Tenía ella entonces más de los ochenta años y le costaba mucho subir las escalerillas hasta el escenario. Parecía que su pequeño y frágil cuerpo no iba a resistir el desgaste de la actuación. Todos los de la organización temíamos por su salud durante el tiempo que tardaba en ponerse delante del público. Pero cuando estaba bajo los focos, cogía fuerza, cantaba, evolucionaba todo lo necesario y transmitía la impresión de que nos podría enterrar a todos.
Solía actuar acompañada de su hija y heredera musical, Olga María Ramos, que es una mujer alta, fuerte y cuadrada, rebosante de salud y que, sin embargo, al lado de la energía de su madre, parecía apática.
Doña Olga era ama y señora del escenario y hacía exactamente lo que le venía a la cabeza en cada momento.
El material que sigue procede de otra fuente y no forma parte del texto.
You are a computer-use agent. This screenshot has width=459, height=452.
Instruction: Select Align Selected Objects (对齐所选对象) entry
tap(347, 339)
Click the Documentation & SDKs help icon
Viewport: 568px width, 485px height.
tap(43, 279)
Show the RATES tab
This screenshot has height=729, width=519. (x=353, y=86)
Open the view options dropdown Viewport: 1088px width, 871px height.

Segura de la calidad de su «producto», interrumpía sus cuplés en cualquier momento y contaba una anécdota, daba una explicación musical o simplemente efectuaba elegantes evoluciones con sus mantones de Manila. O variaba el repertorio de sus canciones sobre la marcha, para desesperación del maestro concertista que sufridamente la acompañaba al piano.
Entre canción y canción divertía al auditorio con chistes picantes, con historias suyas personales y con una valiente defensa de su comparativa antigüedad. Era todo un espectáculo, de alegría y de buena música, pues aparte de su virtuosismo vocal, Olga tocaba diestramente el violín.
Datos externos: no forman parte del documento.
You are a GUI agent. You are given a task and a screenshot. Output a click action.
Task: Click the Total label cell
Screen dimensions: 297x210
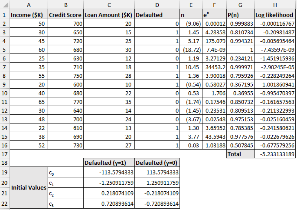click(x=240, y=154)
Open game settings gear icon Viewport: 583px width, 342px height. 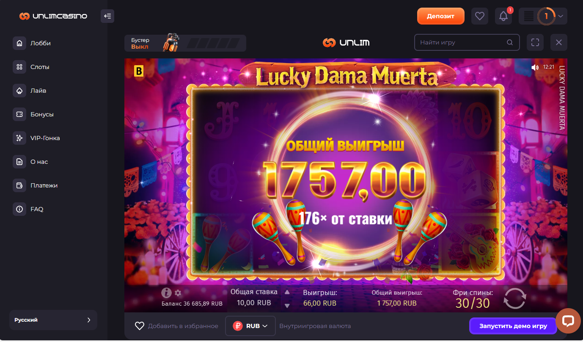(178, 293)
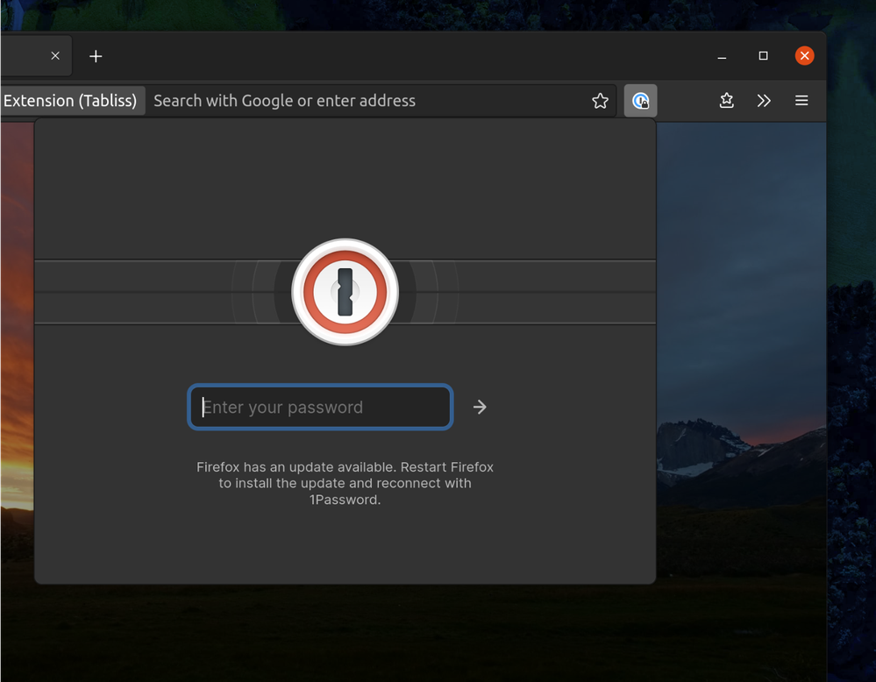Open the bookmarks tray star icon
Viewport: 876px width, 682px height.
point(726,101)
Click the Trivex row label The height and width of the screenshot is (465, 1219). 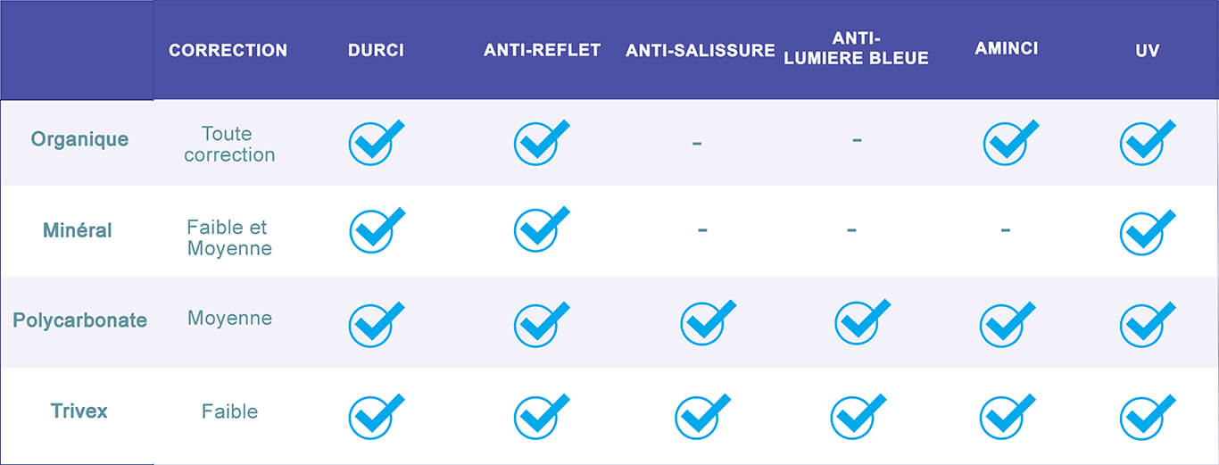(79, 411)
Y, lo más destacado: cuando acababa la actuación la sonrisa no se borraba de sus labios. Se sabía los nombres de todo nuestro equipo y lo recordaba de año en año. No he visto a ningún cantante tratar con tanta gentileza a los técnicos de luces o sonido.
En los interregnos, me cogía del brazo y me contaba anécdotas. No lo hacía solo conmigo, obviamente, sino con todo aquel que se le acercaba, pues tenía historias para dar y tomar. Excuso decir el cariño con el que hablaba con los muchos admiradores que se le acercaban. Su hija intentaba esconderla y de alguna manera protegerla, para que no la cansaran, pero ella sabía zafarse de su cuidadora y acercarse a las vallas del perímetro para darle un abrazo a aquellos que habían venido a verla.
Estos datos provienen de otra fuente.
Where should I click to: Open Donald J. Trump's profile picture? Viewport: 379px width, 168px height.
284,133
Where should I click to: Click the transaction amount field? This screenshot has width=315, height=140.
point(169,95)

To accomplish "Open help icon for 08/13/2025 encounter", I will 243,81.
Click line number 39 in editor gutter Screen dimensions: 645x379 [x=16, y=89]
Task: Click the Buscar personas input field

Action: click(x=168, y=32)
Pero lo que más me conmovió de lo que llegué a saber de aquella artista de un género ya desgraciadamente periclitado fue su amor por su esposo: «el Cipri», un señor cuyo nombre no había escuchado yo nunca antes pero que no podré olvidar por más que lo intente, tantas fueron las veces que Olga le mencionaba, viniera o no a cuento, en medio de la conversación.
Luego investigué. Al parecer, Enrique Ramírez de Gamboa Fernández «el Cipri» (yo imaginaba que habría debido de llamarse Cipriano, pero no) fue un músico destacado, compositor de cuplés, boleros, tangos, pasodobles, valses, rumbas y hasta piezas de rock.
«El Cipri» había muerto diez o doce años antes, pero Olga le recordaba y le sacaba a relucir continuamente, con nostalgia en la voz. Hablaba de él siempre en términos elogiosísimos y llenos de ternura. Sonaba como una recién casada cuyo marido hubiera tenido que ausentarse la noche de bodas. Aquellos recuerdos de la octogenaria contenían una tensión sexual, por así decirlo, con su marido ya fallecido, que ya la quisieran para sí muchas películas sobre las sombras grises o no grises de este o del otro.
Los ojos de aquella personificación musical de la alegría solo se humedecían cuando hablaba del «Cipri». Así fue Olga Ramos: artista y esposa amante hasta el último momento.